Monday, May 18, 2009

Tribal art - Nine baskets you've never seen before

Just about every culture with access to vegetation has had a basket-making history. Among them are the Aborigines of Central Australia.

With little or no resources for pottery-making, a nomadic lifestyle that required regular movement from campsite to campsite and extensive pandanus fiber resources, Australian Aborigines have a rich and vital basket-making tradition.

Even today, at least as recently as the 1990s, Aborigines were weaving baskets for everyday needs such as gathering foods, carrying possessions and even providing shelter for children, and for sale to basket and ethnographic art collectors.



Pandanus fiber, ochres,
dyed emu feathers


Beautiful, colorful, intricately woven baskets are produced by hand throughout Aboriginal Australia. Some the most striking are created in the Northern Territory area of Arnhem Land, served by art and cultural centers at Maningrida and Nhulumbuy.

The baskets are predominantly coiled, string or "dilly" bags.

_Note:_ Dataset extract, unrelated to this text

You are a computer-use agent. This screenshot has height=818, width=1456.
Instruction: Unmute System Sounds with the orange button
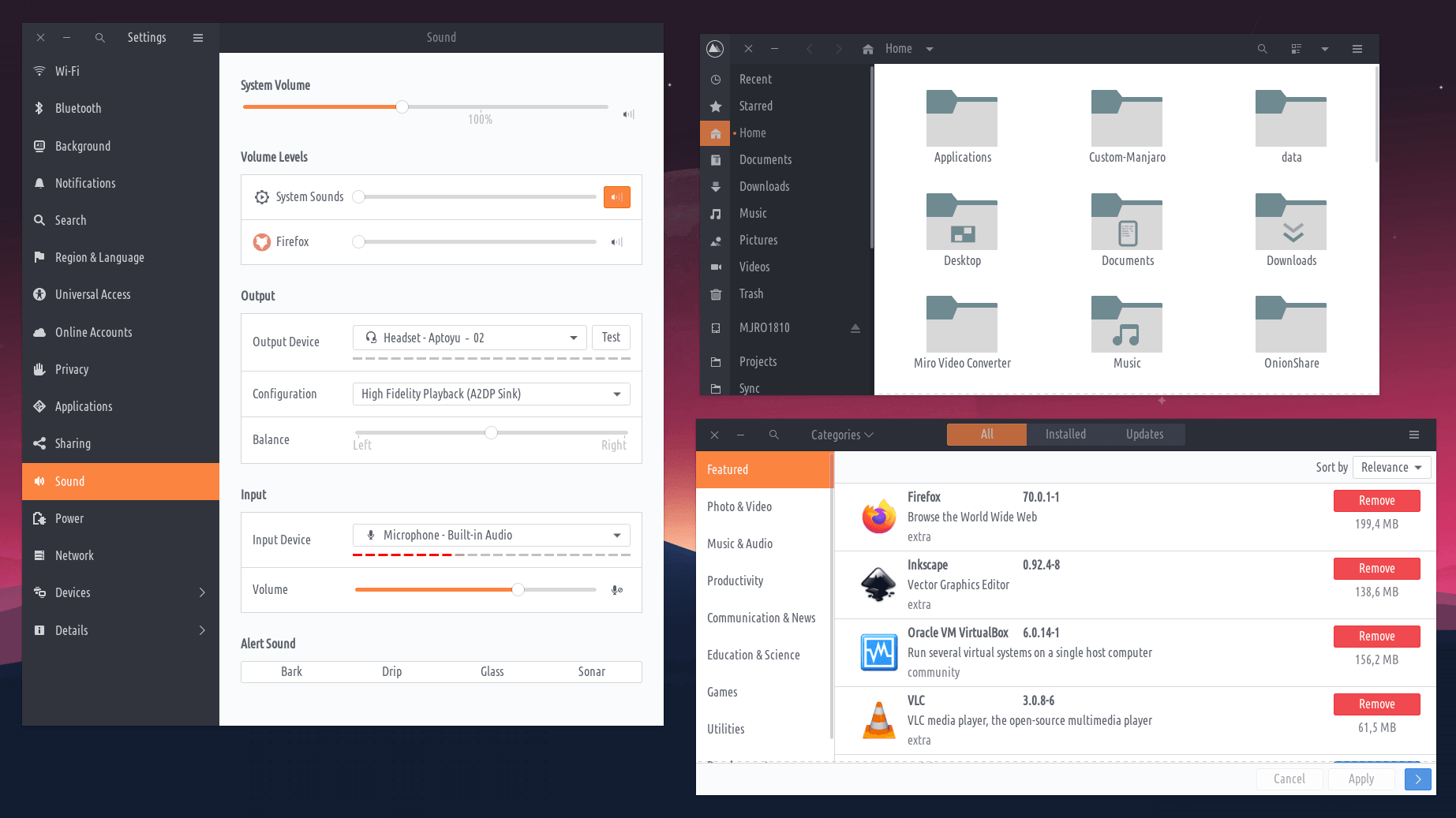click(616, 197)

They are woven from various natural fibers such as those made from the leaves of the pandanus plant, the bark of trees like Kurrajong, Brachychiton diversifolius, Brachychiton paradoxum and Ficus virens.

These fibers are dyed in vivid oranges, yellows, reds, blacks and purples by boiling in ground up roots of plants like Pogonolobus reticulatus and wood ash from Eucalyptus alba.

Maningrida is a small community that sits on the remote northern coast of Australia's Arnhem Land at the estuary of the Liverpool River. During much of the year the community can be reached only by light aircraft. Nhulumbuy, also known as Gove, is an area where bauxite has been mined. It also situated on the northern coast and is reachable primarily by air, especially during the wet season.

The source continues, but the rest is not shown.